Fashion puts travel back on the agenda, not to mention real-world runway shows

The show must go on! After a year-long lull and a move to online shows, fashion is once again gearing up to cross borders, inspiring audiences with the stuff of dreams and, more than ever, offering them a voyage of escapism.


Athens, Venice, Los Angeles and Shanghai are just some of the destinations chosen by the big names in fashion to present their next collections.

All this seems to suggest that things are slowly getting back to normal in the industry — an industry that’s evolving, and which was heavily impacted by the pandemic.

In March 2020, the world locked down to curb the spread of covid-19.

Poised to present their Cruise and Resort collections — with fashion shows whetting an appetite for travel and staged outside the traditional fashion weeks — some of the biggest names in luxury fashion were forced to cancel shows planned in Italy, the UK, the US, Dubai and Russia.

It was the beginning of a change, a revolution, which notably saw the rise of digital, virtual events. For months, in fact, collections were unveiled through the medium of screens.

There was even talk of this being the future of fashion. But talk is cheap. And with many countries worldwide now progressively opening up their borders, the fashion world is already busy planning its future jaunts.

And what better than fashion to provide a much-needed moment of escapism — a time to dream, to put everything on hold — that many have been missing in recent months?

History-steeped settings

As many countries begin to ease covid-19 restrictions, vaccination accelerates, and borders progressively reopen, fashion is slowly starting to move back towards its traditional schedule.

And that starts by giving audiences a taste for travel, with shows scheduled all around the world in the coming months.

Fashion house Dior is jetting off to Athens, where on June 17 it will present its forthcoming Cruise collection in the historic setting of the Panathenaic Stadium, which notably hosted the first modern Olympic Games in 1896, Women’s Wear Daily reports.

Next in line is the Italian label Armani, which is calling the fashion world to one of the industry’s four capitals, Milan, to present its spring/summer 2022 collection, June 21.

The show will be staged as part of the traditional men’s fashion week, and with a live audience.

Valentino and Saint Laurent are both heading to Venice in July.

The Italian fashion house will present its next Haute Couture collection July 15, with a limited number of guests, while the French fashion house is also planning a physical fashion show, on an as-yet undisclosed date.

Then, Michael Kors should follow suit in September, with a physical fashion show in New York, along with Gucci, which is celebrating its centenary, in Los Angeles in November.

Before that, Coach will be heading back to the runway with a Shanghai fashion show, June 3, with a live audience but also streaming on social media.

All of these announcements seem to suggest that fashion is slowly but surely getting back to business as usual.

The return of physical, in-person fashion shows?

It is currently hard to know what the future of the fashion world will look like, even in the relatively near future.

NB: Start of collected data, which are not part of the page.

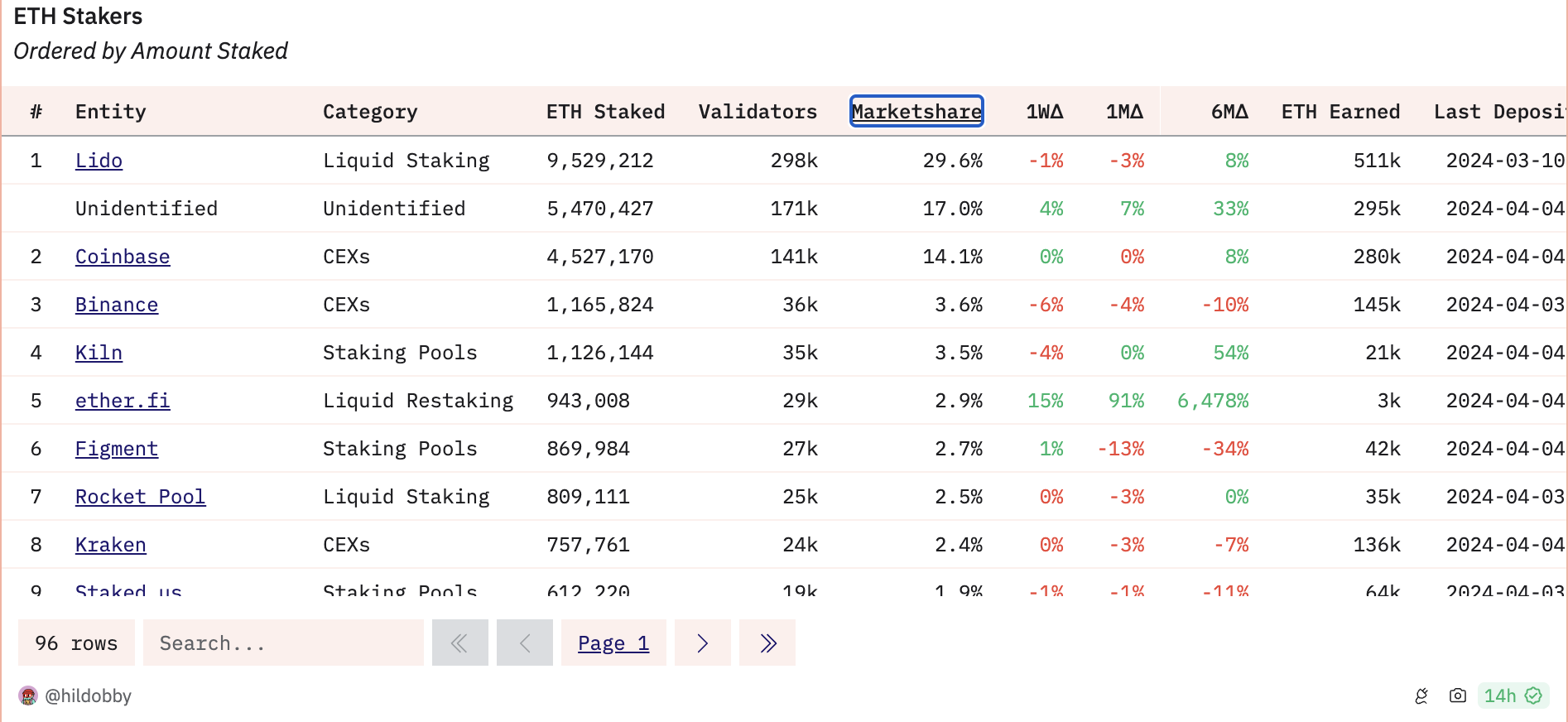The image size is (1568, 722).
Task: Open the Coinbase entity link
Action: coord(123,257)
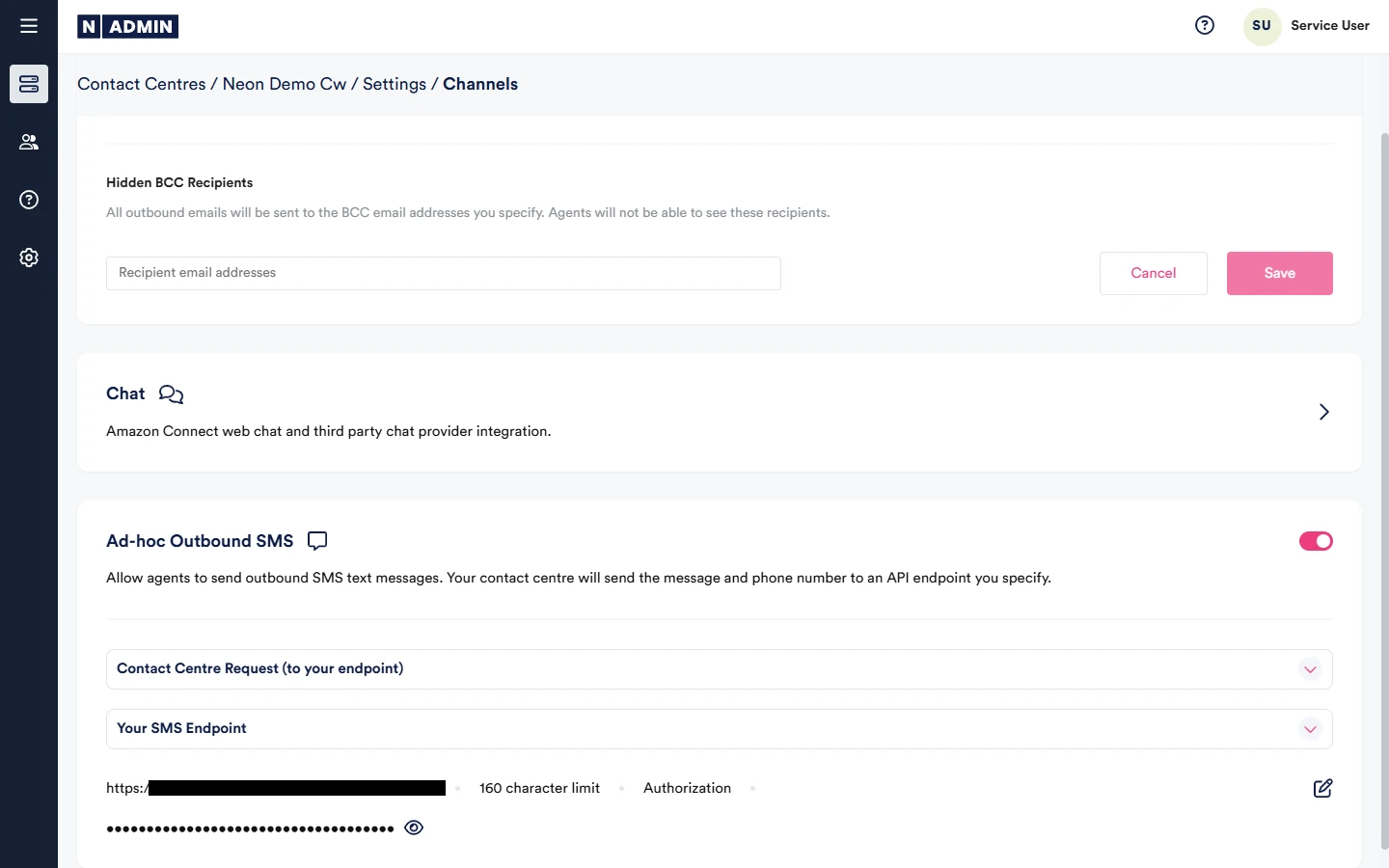The height and width of the screenshot is (868, 1389).
Task: Open the Settings breadcrumb link
Action: click(x=394, y=84)
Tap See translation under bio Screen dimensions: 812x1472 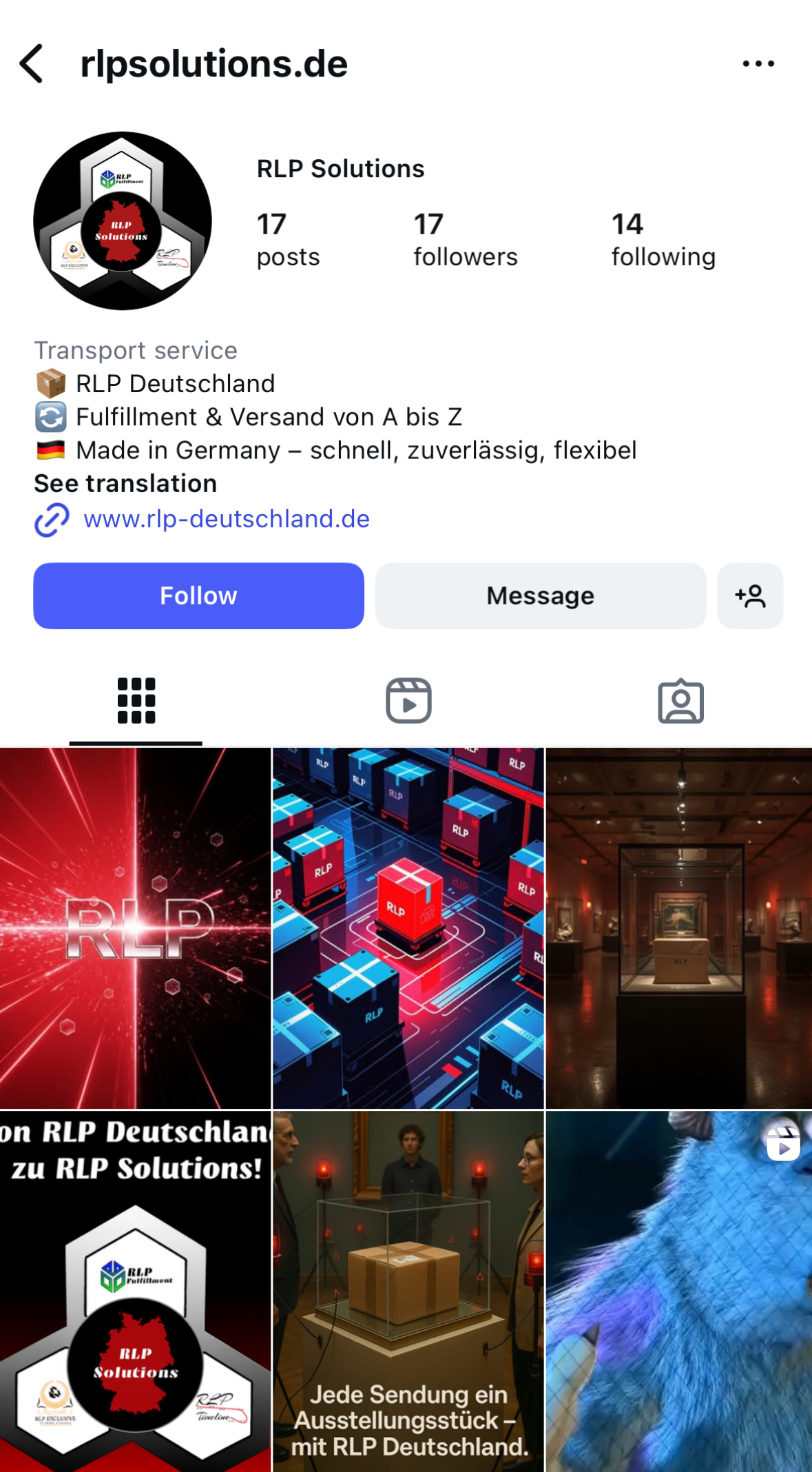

Certain fashion houses and designers have made use of the recent downtime to reflect, reinvent and make changes, notably by taking the decision to opt out of the traditional show schedule and its frantic pace.

Others have chosen to accelerate the move to digital, with innovations driven by augmented reality, for example.

From video games and digital models to virtual fitting rooms, many fashion houses have totally rethought their offerings and their communications, while also adapting to new customer purchasing behavior.

But can the “traditional” fashion shows as we know them really stop altogether? Some designers refuse to envisage that.

“If you can’t touch, if you can’t see up close, if you can’t see the quality, the difference with the mainstream market disappears.

In video you can cheat a lot, you can hide a lot, and you can embellish,” Kris Van Assche, then creative director of Berluti, told the AFP in April.

And it’s an opinion shared by Giorgio Armani who, two months earlier, who told French newspaper Le Monde: “I don’t think that the solution is to rely entirely on digital. … Fashion Week is a fundamental social occasion for the sector

…. It must remain a network that brings together the big and the small, and to offer them all, at the same time, the possibility to present their work.

I am therefore convinced that Fashion Week, in its current form, should be maintained. The virtual fashion show can be a tool, but it is not the future.”

These physical, in-person fashion shows and events should be slowly getting back in action from June — covid situation permitting, as cautions the French fashion industry’s governing body, the Fédération de la Haute Couture et de la Mode.

This seems to suggest that things are heading back to normal in the sector.

Still, many fashion houses and designers could nevertheless favor digital formats, whether for constraints of time, budget or organization.

They could even schedule their shows outside of the official Fashion Week calendars to break with the pace, often judged excessive.

So rather than the future being strictly real-world or virtual, it looks like fashion is heading for more of a hybrid format, serving the needs of all the sector’s players.